WHAT THE TASK REQUIRES. Copy the rows word for word, starting at the line with "Identify the location of column-header-nature: Nature." and going through the last line of the rows.

Stored items.
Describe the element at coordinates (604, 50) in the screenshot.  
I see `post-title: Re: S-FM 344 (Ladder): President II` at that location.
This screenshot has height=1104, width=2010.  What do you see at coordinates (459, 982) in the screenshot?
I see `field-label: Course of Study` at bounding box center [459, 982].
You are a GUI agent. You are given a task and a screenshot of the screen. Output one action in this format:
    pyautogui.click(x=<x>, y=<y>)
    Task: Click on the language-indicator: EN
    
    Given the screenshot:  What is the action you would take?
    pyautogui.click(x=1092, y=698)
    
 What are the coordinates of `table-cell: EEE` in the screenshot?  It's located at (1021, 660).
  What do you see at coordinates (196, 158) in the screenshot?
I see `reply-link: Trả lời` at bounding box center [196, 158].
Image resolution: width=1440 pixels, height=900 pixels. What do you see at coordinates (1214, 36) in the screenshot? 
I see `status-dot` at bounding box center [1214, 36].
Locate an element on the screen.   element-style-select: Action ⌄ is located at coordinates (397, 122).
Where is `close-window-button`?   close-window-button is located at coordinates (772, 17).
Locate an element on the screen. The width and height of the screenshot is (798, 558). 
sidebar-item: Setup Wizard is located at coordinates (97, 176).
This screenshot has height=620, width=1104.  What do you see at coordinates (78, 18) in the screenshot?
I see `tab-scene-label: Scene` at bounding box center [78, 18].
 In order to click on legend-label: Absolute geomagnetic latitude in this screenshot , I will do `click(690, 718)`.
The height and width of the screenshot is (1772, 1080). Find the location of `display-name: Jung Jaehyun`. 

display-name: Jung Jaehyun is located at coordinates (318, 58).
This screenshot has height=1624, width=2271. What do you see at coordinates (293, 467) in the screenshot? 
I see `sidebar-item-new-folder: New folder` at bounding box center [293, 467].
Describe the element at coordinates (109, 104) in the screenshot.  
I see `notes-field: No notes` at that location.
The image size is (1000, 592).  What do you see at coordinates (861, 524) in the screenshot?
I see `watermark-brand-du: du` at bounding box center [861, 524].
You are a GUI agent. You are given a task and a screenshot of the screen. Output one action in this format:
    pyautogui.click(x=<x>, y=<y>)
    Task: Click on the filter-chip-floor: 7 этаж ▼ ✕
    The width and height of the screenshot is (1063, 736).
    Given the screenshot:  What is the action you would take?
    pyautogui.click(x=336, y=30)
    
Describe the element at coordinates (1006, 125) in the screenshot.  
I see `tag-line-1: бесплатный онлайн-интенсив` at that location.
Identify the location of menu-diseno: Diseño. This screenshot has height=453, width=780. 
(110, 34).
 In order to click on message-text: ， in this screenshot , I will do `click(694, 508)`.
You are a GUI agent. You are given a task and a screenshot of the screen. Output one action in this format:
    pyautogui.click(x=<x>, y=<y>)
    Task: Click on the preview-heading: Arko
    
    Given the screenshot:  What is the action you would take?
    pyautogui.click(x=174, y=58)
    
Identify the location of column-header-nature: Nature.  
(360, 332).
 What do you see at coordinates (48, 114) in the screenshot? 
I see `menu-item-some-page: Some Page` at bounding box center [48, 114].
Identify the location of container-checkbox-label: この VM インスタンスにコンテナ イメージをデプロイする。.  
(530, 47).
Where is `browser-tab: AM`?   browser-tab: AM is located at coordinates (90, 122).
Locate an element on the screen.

SOLVED PROBLEM.
Identify the location of column-header-nature: Nature.  
(360, 332).
 What do you see at coordinates (48, 114) in the screenshot? 
I see `menu-item-some-page: Some Page` at bounding box center [48, 114].
Identify the location of container-checkbox-label: この VM インスタンスにコンテナ イメージをデプロイする。.  
(530, 47).
Where is `browser-tab: AM`?   browser-tab: AM is located at coordinates (90, 122).
Locate an element on the screen.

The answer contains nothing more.